1 Universidad de Valencia, Facultad de Economía (SPAIN)
2 Universidad Católica de Valencia (SPAIN)
About this paper:
Appears in: INTED2013 Proceedings
Publication year: 2013
Pages: 6690-6698
ISBN: 978-84-616-2661-8
ISSN: 2340-1079
Conference name: 7th International Technology, Education and Development Conference
Dates: 4-5 March, 2013
Location: Valencia, Spain
Rationale and scope:
Nowadays, it is clear that Higher Education Institutions (HEIs) operate in a competitive environment, were in order to be successful it is vital that universities, like any other business, address issues of customer satisfaction and loyalty. Because of the idiosyncrasy of the Higher Education service, where the consumer may purchase just once, the affective dimension of loyalty, i.e. recommendation or positive word-of-mouth (w.o.m) is crucial for assessing the value offered to consumers (students, families, the society…). With the fast growing number of students now in the market of higher education, it becomes attractive to marketers, to manage Universities as brands, offering customers a lifetime value. Universities can get students to engage with their brands, in search of a lifetime loyal customer. But, Higher Education service is a credence good, with little chances of repeat behavior. Therefore, likelihood to recommend becomes crucial and positive word-of-mouth appears as a major search among higher education marketers.

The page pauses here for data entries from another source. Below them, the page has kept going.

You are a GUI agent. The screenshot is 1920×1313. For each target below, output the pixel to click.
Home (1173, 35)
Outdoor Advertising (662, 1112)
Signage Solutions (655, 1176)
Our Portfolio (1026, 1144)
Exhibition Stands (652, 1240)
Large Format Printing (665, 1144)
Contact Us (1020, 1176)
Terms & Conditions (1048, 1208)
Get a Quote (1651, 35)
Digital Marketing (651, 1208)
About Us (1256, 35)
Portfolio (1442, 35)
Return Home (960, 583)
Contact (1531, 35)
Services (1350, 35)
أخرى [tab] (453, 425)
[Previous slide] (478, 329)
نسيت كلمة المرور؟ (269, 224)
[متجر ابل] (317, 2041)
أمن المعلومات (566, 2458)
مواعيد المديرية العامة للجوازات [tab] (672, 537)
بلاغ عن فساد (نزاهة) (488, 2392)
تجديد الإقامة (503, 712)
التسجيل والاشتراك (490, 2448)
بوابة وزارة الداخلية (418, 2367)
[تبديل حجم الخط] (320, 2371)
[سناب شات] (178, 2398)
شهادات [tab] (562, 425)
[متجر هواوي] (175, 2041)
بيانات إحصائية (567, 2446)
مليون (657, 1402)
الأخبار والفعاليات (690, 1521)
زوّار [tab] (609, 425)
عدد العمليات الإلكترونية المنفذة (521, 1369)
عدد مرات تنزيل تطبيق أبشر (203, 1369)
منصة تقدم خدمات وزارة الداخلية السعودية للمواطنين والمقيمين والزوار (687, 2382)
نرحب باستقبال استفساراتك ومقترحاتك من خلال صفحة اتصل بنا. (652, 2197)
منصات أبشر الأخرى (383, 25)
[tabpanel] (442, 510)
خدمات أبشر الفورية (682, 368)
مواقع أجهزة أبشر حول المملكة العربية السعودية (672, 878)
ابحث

This process requires educational institutions to carefully analyse the key factors contributing to student loyalty, in its many dimensions and therefore develop strategies accordingly. Thus, different levels of student loyalty can be identified in HEIs: same choice in same situation, same choice of career, same choice of university but different degree program, choice of master program after a degree program, positive recommendation of the degree, positive recommendation of the University…

Conceptual Framework:
Customer loyalty is understood as a consistent commitment deeply held by the customers to re-purchase the product or service in spite of situational impacts or promotional activities that can cause switching behaviour (Oliver, 1997). Furthermore, there are various phases of customer loyalty, which involves four stages (Oliver, 1997): cognitive loyalty, affective loyalty, conative loyalty and action loyalty. Loyal customers are more likely to recommend the source to other customers. Although personal characteristics may moderate this behavior, word-of-mouth (W.O.M.) is closely interrelated with customer loyalty, especially in services where repetition is not possible. Higher education is obviously one of these services.
In this light, various ways can be defined in perceiving customer loyalty in HEIs: re-purchase attitude and positive communications towards the same/other degree in the same/other University.

Objectives and Method:
This paper aims to understand the different levels of student loyalty in Higher Education institutions (HEIs) by means of an empirical study run with 705 graduate students from a private University in Valencia (Spain). Significant differences in the different levels of loyalty are looked for, according to sociodemographic characteristics of the students (sex, age, habitat…) and to the degree chosen (business, pedagogy, nursery, etc…)

Oliver, R. L. (1997) Satisfaction: A Behavioral Perspective on the Consumer. New York: The McGraw-Hill Companies, Inc.
Higher Education Service, Consumer behaviour, Loyalty, Private Universities.